How'd we get here?
Updated: Dec 15, 2020
October 29, 2020 will live in infamy in our family since it's the day our mom was diagnosed with ALS. Alone and in shock after leaving the neurologist's office, she drove herself home and broke the news
to the family.
We were in disbelief, not wanting to register this diagnosis as real. In fact, we had felt some relief after a visit with a neurologist this summer who had ruled out MS. At that point, MS seemed like the worst case scenario, and ALS was not even in our peripheral vision. This was a woman who worked out everyday and had hiked up and down the hills of San Francisco only a year before. This was a newly retired woman who dove into pools with her granddaughters and got up at the crack of dawn to bake cakes, fold five loads of laundry, and walk the beach.
Looking back, however, the signs were there. And, unfortunately, ALS is a disease that takes awhile to diagnose since there is no clear test and it involves process of elimination.
In July 2019, Patti started to trip on walks, frequently catching her toe. She also experienced some hip and lower back pain, for which she went to a chiropractor beginning that October. Her right foot became increasingly numb and difficult to lift. Diagnosed with drop foot by a sports medicine doctor, she eventually had to rely on a fitted foot brace that inserts into her sneaker.

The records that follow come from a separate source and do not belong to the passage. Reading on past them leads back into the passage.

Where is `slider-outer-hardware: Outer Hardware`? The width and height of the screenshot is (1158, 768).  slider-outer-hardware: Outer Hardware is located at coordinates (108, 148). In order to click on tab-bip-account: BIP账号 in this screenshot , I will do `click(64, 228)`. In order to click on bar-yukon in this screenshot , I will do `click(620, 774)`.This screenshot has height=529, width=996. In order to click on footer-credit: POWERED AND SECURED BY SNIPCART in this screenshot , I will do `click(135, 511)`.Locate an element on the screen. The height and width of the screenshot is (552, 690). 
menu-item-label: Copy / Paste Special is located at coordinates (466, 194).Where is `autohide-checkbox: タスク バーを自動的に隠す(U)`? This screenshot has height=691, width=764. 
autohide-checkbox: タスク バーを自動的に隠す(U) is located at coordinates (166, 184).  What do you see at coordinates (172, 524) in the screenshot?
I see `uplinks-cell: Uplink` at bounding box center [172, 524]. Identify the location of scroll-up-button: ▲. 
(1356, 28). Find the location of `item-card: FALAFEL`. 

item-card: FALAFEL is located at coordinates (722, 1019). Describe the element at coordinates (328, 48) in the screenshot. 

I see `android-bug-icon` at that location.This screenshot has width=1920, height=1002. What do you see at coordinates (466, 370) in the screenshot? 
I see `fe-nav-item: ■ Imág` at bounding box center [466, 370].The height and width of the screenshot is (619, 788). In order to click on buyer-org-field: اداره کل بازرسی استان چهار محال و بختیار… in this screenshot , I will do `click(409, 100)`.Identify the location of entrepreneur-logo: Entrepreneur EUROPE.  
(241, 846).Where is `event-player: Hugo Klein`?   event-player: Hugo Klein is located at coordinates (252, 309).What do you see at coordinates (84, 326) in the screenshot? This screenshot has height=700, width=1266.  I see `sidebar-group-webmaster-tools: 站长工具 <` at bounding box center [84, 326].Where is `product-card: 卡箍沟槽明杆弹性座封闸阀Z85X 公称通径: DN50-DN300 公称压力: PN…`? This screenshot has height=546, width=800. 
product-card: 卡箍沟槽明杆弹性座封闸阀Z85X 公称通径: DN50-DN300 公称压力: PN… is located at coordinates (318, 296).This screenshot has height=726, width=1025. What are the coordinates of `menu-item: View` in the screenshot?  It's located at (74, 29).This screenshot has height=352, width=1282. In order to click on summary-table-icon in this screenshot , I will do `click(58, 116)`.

There were also several random falls that made her increasingly worried about her control of her right foot and leg.
After months of questions and no clear answers, she started physical therapy in early 2020. The plan was to see a neurologist in April; however, Covid-19 pushed the appointment back months. It wasn't until July 2020 when Patti met with a neurologist in person and underwent an EMG. He reported nerve damage in her right foot and lower leg. In the follow-up to that appointment, he assured her that she didn't have MS or require surgery, but he reported that the nerve damage was extensive and permanent. That's okay, we thought, sighing with relief, she can manage with a slight limp.
It wasn't until the second appointment on October 29, 2020 that the neurologist told Patti he suspected lower limb onset ALS. Through tears, she relayed the information to Al and then called Katie and Elisabeth.
Determined to confront this illness head-on, the Drinks made a plan to seek out the best medical care and advice available. Patti met with a team of expert doctors at the Healey Center at Mass General Hospital in late November. She is anxious to get started with the very best treatment and confront this new phase of life with positivity and strength.
Patti and Al on June 21, 1980. Like the flowers from Patti's garden that surround them 40 years later, their love story continues to blossom vibrantly with each passing year.